[Commented on the PCIJ Blog article "Citizen's Congress opens not with a bang..."]
November 9, 2005 @ 6:39 am
Well, the truth is staring us in the face — the truth of our dismal failure to prosper as a people — COLLECTIVELY. It is a collective failure, not one we can attribute to any one person, any one institution, and any one external entity.
We have to take accountability for our failure to build a strong nation. This “Citizen’s Congress” bullshit is another example of the machinations of the politicians that we love to love or love to villify (whatever suits our showbiz tastes of the moment). There is no one person to crucify, and certainly there is no one group that can do the crucifying. We cheered in Edsa 1 when Cory set up Congress to “represent” the people. Now we jeer it and hollow-headedly attempt to set up yet another one. What next? Shall we find ourselves jeering this “Citizen’s Congress” 2-3 years from now?

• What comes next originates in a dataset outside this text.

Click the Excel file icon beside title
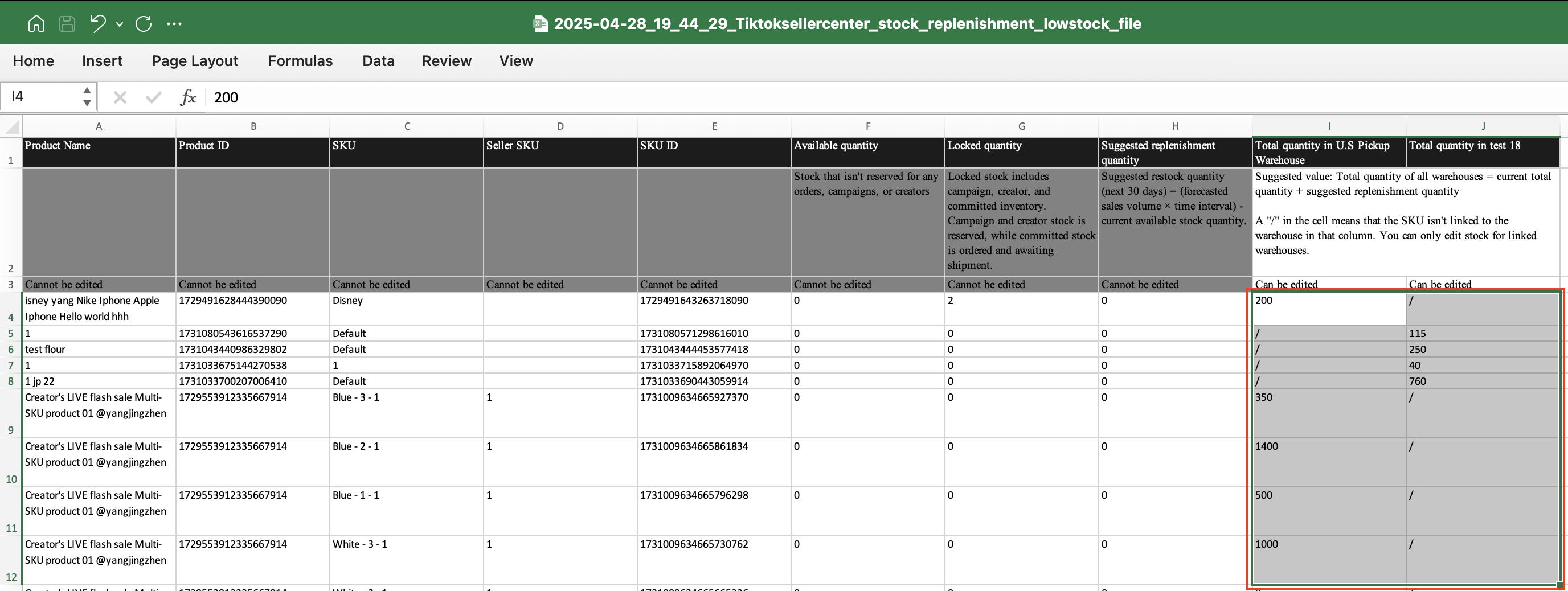 tap(540, 24)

What then? Do we set up a “Citizen’s Congress II”?
Pinoy nga naman talaga.
November 9, 2005 @ 6:43 am
Here’s what I think: This “Citizen’s Congress” is yet another extraconstitutional device that the opposition has devised to undermine the nation’s stability, to create an environment of dissent so that they could make their move(s).
Because People Power has already died miserably, there seems to be a vacuum in Philippine society for another such extraconstitional device for changing governments.
We are so in love with extraconstititional change that we are like the main character in the novel “Pet Sematary” by the venerable Stephen King. A beloved pet has died and we are resorting to various hollow-headed voodoo methodologies to revive zombies to carry on our favourite past times.
November 9, 2005 @ 7:32 am
O eto ha, mga kabayan,
Paakyat na raw ang peso as this INQ7.net article reports[.]
Shall we continue with our petty bickering or shall we focus more on such key performance indicators (KPIs) as a means to determine what we should be focusing on.
Sure nan-daya si Pandak, but it seems that investor confidence (which our beggar nation depends on for its livelihood) seems to be indifferent to that.
Ask da masa. Do they want their wallets fattened as the favourable exchange rate makes the remittances of their hard-working relatives overseas become more valuable, or do we want this “perception” jeopardised by our hollow-headed street politics and “alternative” judiciaries and legislatures (e.g. those bullshit “people’s courts” and “citizen’s congresses” that proliferate like teenage fads).
We complain endlessly about rising fuel prices but the fact remains that these rises are accounted for significantly by forex rates because our economy is so pathetically dependent on imported fuel. Yet we fail to notice that our pettiness, shortsightedness and love of showbiz politics contribute greatly to the perception we bring across to the global financial community which at the click of a mouse can either flatten or prop up our puny currency.